I think you're confusing the security requirements for client IDs and secrets.
- Client ID: Must be unique, better if unguessable. While they are typically not publicly advertised, they are not treated as carefully as secrets are.
- Secrets: Must be unguessable and kept private. A potential leak of a secret is a security incident, requiring immediate revocation of the key.
What your client IDs look like is sort of a matter of taste. The examples in the oauth.com site you reference includes keys of varying sizes and formats. A random number is a fine choice. Something like (in pseudocode):
clientID = base64Encode(secureRandom(16)); // 16 bytes, 128 bits, 22 characters
In some situations you could use a non-secure random number, but there are situations where that may lead to predictability. So just stick with the secure random number generator - it's only a little slower and guaranteed to be safe.

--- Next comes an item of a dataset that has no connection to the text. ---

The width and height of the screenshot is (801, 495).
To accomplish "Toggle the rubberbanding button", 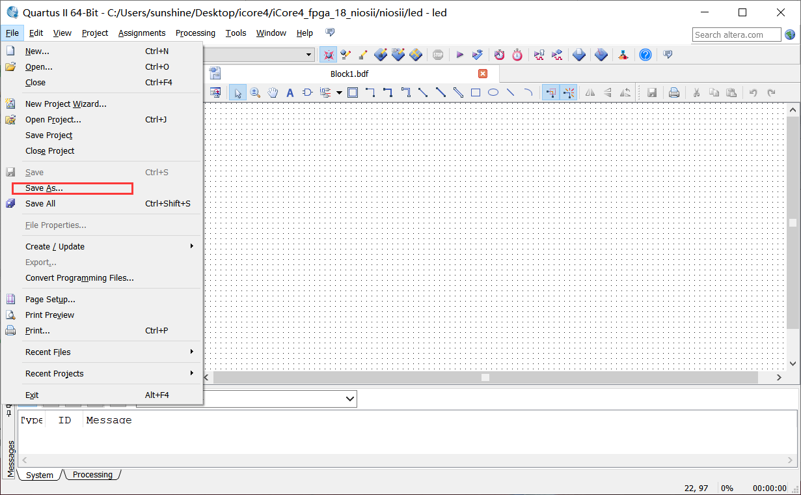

The only way to generate a secret is with a secure random number generator:
secret = base64Encode(secureRandom(32)); // 32 bytes, 256 bits, 43 characters
Secrets should never be stored in clear-text. Encrypt them and store the encryption key somewhere secure.
You mentioned GUIDs, but even the random version 4 ones vary by implementation, some being secure and others not. So I'd just stay away from them. You also mentioned SHA256 and SHA512 hash algorithms. It is possible to use those in the calculation of a random number, but it's complex to get that right. Just stick with a secure random number generator and you'll be safe.
As you are already using Spring, RandomValueStringGenerator is probably a good choice for the implementation. Just create generators of the correct number of bytes. You can also look at the source code of that class for reference.